According to string-theory advocates, our universe has at least 10 dimensions. But we humans can only directly perceive three spatial dimensions. We experience the passage of time, a fourth dimension. Beyond that, we only know other dimensions are even possible through theoretical mathematics. Our universe may hold secrets that we will never be able to observe directly.
Even if you discount string theory and the idea of dimensions beyond our perception, our world contains a wealth of information that most of us aren't aware of in our daily lives. When visiting a city for the first time, we may only have our senses to rely upon when gathering information. A smartphone or computer can help out, pulling in more data about the city's geography, history, economics, cuisine, culture and other features.

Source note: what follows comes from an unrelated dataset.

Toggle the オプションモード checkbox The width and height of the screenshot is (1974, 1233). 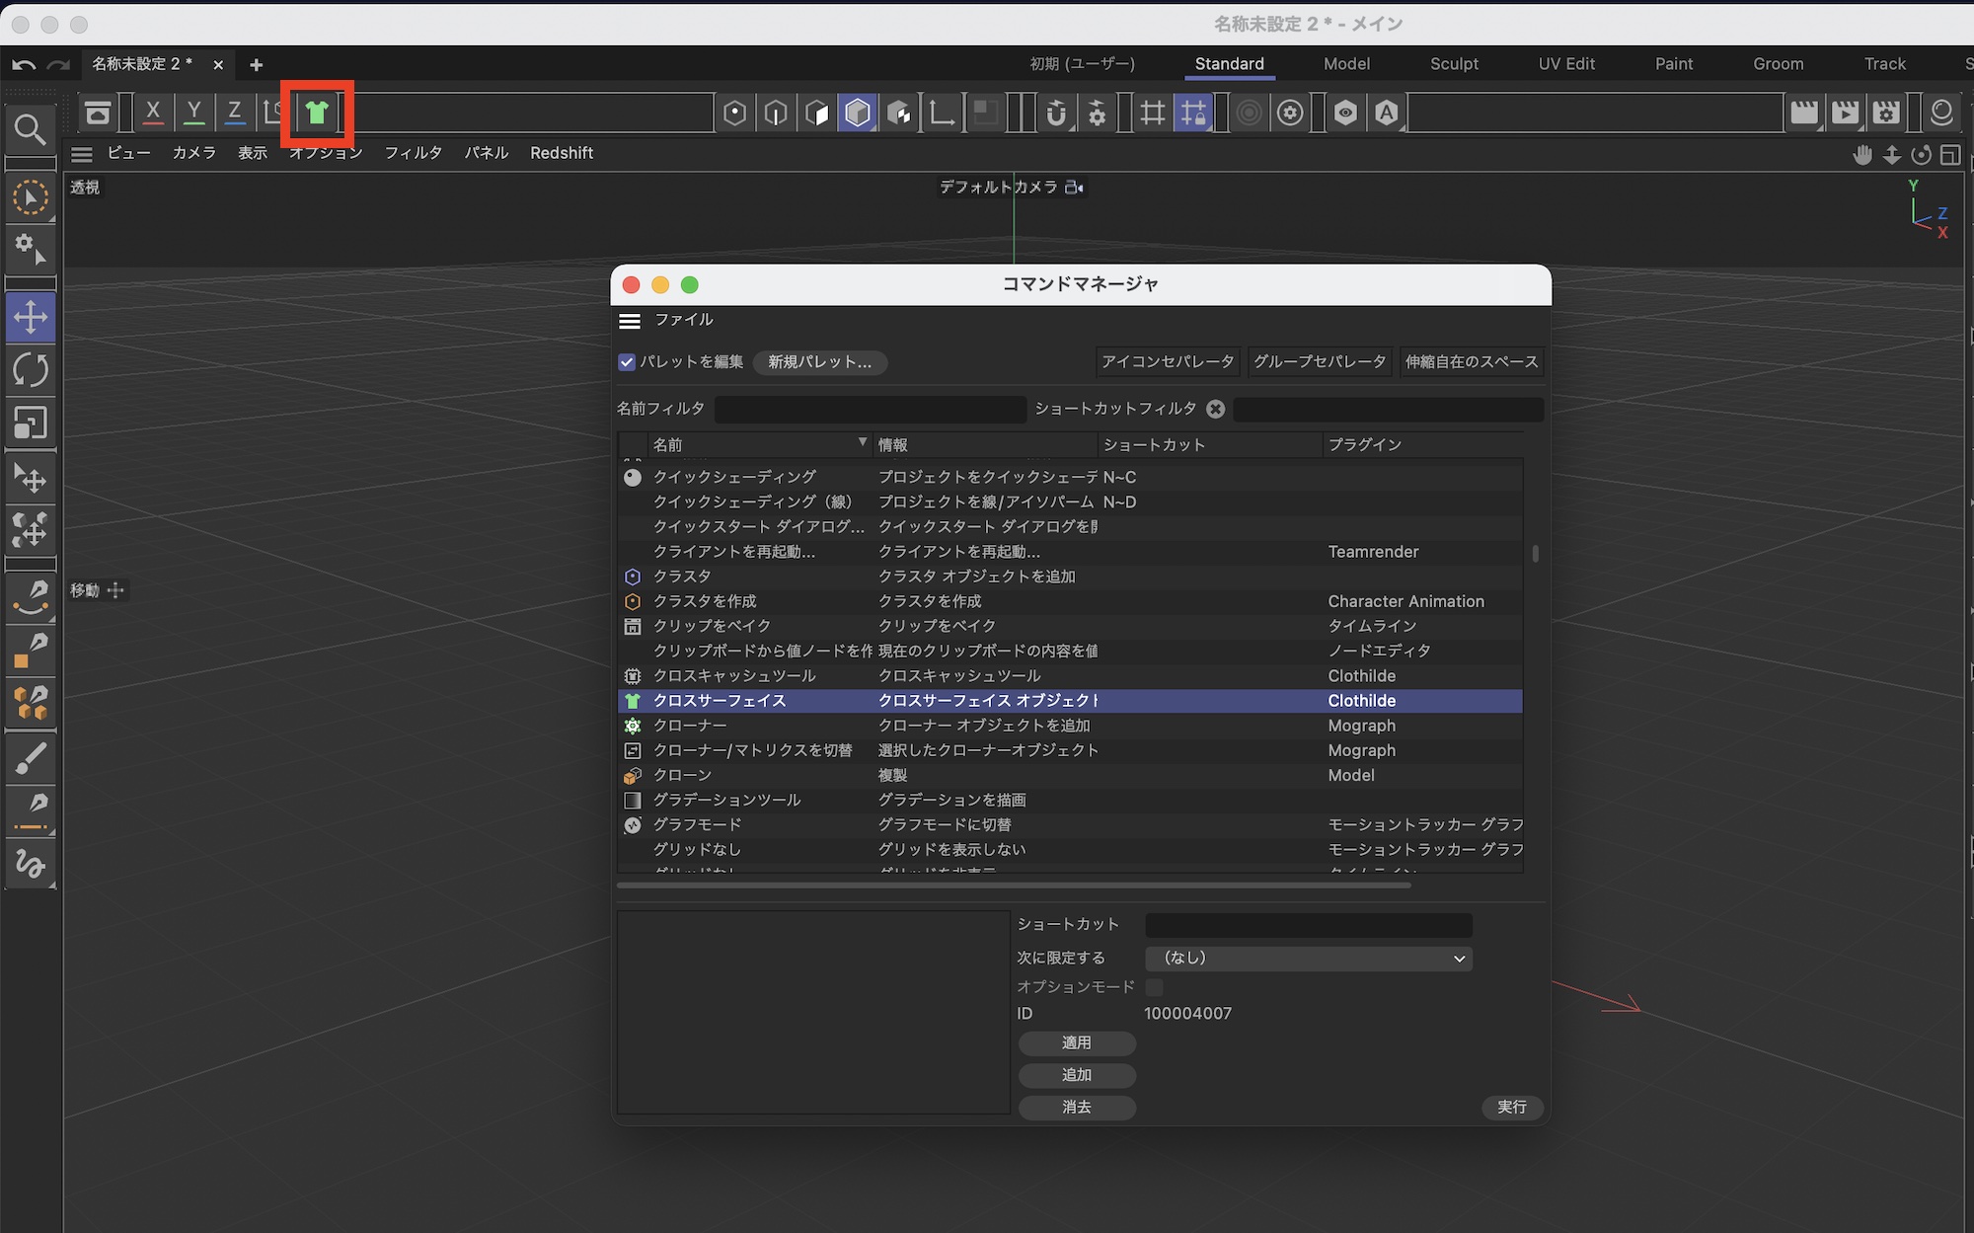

Augmented-reality applications -- software that overlays a level of digital information on top of the physical world around us -- have brought us more data. With an augmented-reality app on your smartphone, you might be able to hold your phone's camera up to capture the image of a city street. Looking at the screen, you can see information about your surroundings. The augmented reality app maps digital information to your real-world surroundings.
While these apps can be informative and entertaining, the form factor is still a little clunky. We have to hold up the smartphone and look at the screen -- it's like you're on a "Star Trek" away team, and you're the one with the tricorder.
Google's answer to the problem comes in the form of a wearable device. It looks like a pair of sunglasses with one side of the frames thicker than the other. It's called Project Glass, and it might turn your world into endless amounts of information.